Now comes the good part, the generator expression that does all the work (the part between ()). It iterates over the input file (for p in f). Every point that is inside the polygon (if pnpoly(p.x, p.y, verts)) is added to the generator.
We use another with block for the output file
and all the points (for p in inside_points, this is were the generator is used)
are written to the output file (file_out.write(p))
Because this method only adds the points that are inside the polygon to the list, you don't waste memory on points that you don't need!
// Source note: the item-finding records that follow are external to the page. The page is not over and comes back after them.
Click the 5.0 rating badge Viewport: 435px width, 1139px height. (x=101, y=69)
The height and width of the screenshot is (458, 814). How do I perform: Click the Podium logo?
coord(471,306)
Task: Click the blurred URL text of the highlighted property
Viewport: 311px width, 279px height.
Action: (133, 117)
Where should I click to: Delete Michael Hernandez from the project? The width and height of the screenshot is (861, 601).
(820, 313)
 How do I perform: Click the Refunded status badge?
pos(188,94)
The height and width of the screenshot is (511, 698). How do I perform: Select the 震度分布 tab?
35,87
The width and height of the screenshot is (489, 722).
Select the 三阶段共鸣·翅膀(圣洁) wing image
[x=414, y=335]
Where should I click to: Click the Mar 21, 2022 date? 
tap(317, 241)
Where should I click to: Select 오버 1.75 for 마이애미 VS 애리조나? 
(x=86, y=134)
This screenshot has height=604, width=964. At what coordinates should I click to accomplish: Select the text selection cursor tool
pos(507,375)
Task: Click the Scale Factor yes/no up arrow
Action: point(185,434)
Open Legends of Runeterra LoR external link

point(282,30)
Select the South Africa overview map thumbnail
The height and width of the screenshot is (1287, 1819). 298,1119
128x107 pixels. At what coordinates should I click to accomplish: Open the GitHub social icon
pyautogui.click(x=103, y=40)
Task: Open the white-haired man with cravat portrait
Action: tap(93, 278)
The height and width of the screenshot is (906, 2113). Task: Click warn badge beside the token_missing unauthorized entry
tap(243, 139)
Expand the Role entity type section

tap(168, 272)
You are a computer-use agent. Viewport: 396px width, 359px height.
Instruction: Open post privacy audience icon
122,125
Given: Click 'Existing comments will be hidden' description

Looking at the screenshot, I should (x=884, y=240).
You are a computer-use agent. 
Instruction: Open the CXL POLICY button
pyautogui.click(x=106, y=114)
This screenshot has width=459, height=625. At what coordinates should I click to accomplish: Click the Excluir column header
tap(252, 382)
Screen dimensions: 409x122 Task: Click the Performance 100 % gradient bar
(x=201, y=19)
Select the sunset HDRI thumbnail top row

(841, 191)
You should only use chunks if the method shown above doesn't work.
When using chunks you should handle the exception properly. E.g:
from liblas import LASException
chunkSize = 100000
for i in xrange(0,len(f), chunkSize):
try:
chunk = f[i:i+chunkSize]
except LASException:
rem = len(f)-i
chunk = f[i:i+rem]
Regarding (2): Sorry, but I fail to understand what you are trying to accomplish here. What do you mean by "video print"?
Regarding (3): since you are not using the original chunk anymore, you can re-use the name. Realize that in python a "variable" is just a nametag.
Regarding (4): you aren't using the else, so leave it out completely.